- **POKAZANY MATERIAŁ**:
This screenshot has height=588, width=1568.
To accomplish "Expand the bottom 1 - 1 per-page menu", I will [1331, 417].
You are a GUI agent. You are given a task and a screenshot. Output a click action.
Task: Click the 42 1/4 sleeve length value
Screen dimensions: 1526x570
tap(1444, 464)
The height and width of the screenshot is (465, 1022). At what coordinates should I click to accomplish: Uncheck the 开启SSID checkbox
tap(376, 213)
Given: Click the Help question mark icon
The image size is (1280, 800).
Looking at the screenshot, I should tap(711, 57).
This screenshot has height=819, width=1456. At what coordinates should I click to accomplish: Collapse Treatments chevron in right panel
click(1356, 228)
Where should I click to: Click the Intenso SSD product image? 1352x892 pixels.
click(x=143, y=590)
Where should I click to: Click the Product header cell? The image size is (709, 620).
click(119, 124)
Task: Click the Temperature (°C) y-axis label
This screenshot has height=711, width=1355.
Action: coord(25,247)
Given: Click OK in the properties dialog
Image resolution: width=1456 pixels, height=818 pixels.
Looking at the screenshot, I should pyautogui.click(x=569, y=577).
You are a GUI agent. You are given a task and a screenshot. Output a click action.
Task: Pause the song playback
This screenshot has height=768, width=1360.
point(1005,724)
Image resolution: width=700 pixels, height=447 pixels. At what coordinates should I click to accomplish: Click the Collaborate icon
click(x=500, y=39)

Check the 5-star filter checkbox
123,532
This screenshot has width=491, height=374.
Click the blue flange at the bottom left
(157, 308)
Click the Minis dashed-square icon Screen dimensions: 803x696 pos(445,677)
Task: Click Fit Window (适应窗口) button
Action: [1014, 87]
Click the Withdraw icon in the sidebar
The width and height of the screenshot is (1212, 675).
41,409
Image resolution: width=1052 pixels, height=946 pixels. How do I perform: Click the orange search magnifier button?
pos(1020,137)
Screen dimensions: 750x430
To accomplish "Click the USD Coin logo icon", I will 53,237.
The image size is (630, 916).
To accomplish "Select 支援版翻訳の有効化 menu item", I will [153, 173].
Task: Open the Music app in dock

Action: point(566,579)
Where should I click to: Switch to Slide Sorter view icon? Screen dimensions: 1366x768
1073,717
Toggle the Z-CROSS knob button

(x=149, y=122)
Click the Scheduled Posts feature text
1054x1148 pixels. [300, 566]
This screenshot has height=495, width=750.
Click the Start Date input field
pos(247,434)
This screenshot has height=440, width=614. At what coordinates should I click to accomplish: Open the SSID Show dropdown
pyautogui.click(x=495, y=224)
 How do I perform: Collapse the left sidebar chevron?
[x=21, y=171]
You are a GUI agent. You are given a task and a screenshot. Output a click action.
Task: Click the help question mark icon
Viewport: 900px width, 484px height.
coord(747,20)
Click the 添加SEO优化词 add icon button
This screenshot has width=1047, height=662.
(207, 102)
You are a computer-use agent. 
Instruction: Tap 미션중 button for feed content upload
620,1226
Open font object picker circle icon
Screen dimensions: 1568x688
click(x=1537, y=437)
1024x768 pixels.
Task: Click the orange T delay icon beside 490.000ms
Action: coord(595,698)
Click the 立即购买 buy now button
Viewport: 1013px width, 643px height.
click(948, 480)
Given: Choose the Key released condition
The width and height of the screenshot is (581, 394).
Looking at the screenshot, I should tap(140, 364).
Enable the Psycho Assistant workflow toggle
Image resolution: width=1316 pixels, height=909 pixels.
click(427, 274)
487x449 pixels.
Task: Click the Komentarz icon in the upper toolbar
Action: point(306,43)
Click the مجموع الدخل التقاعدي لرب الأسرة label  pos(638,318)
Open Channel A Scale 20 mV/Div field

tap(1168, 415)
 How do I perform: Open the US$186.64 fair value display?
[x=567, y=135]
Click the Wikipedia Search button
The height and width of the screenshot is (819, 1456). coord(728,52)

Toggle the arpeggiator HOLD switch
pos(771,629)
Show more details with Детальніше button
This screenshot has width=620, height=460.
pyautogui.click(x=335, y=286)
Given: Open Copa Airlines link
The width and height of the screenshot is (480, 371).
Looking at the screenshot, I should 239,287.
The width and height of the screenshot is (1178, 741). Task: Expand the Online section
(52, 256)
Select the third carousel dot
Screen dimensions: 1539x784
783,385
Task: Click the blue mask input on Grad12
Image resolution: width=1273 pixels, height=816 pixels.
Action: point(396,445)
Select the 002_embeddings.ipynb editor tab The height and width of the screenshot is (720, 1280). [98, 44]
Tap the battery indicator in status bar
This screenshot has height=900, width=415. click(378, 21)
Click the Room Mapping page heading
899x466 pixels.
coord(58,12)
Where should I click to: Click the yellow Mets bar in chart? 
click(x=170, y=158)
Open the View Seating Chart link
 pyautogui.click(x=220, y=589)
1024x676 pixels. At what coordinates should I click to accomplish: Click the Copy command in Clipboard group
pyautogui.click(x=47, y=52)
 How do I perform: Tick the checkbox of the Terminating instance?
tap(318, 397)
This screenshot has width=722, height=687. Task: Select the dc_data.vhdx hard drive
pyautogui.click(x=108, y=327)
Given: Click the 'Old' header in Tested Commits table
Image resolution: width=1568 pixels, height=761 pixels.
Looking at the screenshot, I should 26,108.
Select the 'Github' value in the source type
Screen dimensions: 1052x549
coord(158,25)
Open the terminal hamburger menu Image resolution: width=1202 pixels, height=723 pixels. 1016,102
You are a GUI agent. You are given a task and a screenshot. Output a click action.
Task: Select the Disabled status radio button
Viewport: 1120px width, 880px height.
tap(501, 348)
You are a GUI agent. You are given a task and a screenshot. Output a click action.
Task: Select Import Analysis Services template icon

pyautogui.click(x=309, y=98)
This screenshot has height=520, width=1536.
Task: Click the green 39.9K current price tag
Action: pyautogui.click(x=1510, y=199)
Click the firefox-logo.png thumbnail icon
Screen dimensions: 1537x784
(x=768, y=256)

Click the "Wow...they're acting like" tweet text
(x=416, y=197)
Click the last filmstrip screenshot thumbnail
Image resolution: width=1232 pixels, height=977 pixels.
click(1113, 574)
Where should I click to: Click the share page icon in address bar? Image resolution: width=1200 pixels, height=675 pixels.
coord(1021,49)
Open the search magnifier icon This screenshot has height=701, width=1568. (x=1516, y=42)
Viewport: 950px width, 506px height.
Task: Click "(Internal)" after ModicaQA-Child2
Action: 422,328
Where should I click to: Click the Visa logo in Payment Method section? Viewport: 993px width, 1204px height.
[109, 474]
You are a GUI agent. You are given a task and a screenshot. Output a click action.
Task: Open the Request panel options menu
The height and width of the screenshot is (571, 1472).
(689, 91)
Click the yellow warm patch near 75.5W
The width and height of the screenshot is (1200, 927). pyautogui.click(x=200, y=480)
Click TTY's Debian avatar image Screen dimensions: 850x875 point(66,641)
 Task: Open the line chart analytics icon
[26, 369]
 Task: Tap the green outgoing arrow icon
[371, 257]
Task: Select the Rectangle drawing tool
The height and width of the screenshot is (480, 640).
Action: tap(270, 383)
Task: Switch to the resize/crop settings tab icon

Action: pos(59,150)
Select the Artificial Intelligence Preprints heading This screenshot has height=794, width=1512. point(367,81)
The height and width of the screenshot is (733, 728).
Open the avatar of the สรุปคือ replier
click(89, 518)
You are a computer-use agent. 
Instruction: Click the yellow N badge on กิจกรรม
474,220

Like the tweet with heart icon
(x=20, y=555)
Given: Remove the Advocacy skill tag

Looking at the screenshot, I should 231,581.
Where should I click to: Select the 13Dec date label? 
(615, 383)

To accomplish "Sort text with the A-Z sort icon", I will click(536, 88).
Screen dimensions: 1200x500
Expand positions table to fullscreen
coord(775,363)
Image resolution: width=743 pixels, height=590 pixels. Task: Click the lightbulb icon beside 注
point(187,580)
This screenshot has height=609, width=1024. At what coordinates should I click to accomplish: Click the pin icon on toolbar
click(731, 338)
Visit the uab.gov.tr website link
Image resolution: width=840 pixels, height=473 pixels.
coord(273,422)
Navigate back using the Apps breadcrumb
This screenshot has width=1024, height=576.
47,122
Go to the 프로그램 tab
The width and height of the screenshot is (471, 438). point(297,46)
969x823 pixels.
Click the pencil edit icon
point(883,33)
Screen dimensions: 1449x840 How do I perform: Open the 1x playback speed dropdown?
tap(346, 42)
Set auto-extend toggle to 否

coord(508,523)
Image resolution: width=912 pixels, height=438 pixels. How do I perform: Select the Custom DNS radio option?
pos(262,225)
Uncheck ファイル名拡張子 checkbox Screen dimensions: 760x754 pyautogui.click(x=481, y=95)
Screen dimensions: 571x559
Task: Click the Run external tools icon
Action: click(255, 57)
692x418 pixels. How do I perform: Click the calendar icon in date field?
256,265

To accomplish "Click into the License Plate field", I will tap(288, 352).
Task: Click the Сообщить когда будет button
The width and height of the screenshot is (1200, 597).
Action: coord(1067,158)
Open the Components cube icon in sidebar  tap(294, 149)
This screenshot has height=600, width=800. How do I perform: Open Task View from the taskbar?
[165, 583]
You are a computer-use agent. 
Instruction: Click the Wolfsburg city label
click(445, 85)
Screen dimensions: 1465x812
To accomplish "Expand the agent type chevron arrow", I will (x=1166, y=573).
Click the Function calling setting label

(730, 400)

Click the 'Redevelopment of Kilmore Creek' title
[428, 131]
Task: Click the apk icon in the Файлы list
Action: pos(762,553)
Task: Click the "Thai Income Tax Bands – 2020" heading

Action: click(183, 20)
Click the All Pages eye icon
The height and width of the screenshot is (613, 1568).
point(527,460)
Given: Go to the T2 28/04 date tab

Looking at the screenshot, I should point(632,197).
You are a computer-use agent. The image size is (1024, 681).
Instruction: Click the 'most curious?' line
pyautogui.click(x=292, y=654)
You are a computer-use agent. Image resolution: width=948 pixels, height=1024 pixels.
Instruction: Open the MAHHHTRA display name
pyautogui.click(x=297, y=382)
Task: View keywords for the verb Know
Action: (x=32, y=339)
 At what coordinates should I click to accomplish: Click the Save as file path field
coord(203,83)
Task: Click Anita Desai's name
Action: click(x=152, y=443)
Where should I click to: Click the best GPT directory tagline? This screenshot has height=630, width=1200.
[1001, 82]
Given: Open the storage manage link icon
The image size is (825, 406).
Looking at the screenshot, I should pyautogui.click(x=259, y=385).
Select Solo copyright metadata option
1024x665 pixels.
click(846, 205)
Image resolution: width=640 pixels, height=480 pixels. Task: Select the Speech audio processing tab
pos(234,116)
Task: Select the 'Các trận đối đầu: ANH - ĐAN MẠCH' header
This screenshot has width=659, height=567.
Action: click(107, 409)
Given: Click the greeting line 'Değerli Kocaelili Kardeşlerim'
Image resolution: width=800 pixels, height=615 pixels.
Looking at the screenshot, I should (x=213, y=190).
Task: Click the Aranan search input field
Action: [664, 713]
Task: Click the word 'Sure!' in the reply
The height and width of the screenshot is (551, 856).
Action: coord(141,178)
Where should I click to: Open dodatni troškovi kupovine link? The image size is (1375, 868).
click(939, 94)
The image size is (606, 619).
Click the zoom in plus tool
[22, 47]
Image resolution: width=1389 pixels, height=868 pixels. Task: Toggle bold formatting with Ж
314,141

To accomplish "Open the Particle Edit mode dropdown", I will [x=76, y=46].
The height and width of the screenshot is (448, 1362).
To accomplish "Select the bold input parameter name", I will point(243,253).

- **POLECENIE**: Przepisz w całości wiersze materiału pomiędzy wierszem z "This screenshot has height=495, width=750." a wierszem z "pyautogui.click(x=495, y=224)", włącznie z nimi, i przeskaluj każdą współrzędną w odpowiedziach: pomnóż ją przez 0,9 i zaokrąglij do liczby całkowitej, połówki w górę. Podaj wyłącznie te wiersze.

- **ODPOWIEDŹ**:
This screenshot has height=495, width=750.
Click the Start Date input field
pos(222,391)
This screenshot has height=440, width=614. At what coordinates should I click to accomplish: Open the SSID Show dropdown
pyautogui.click(x=446, y=202)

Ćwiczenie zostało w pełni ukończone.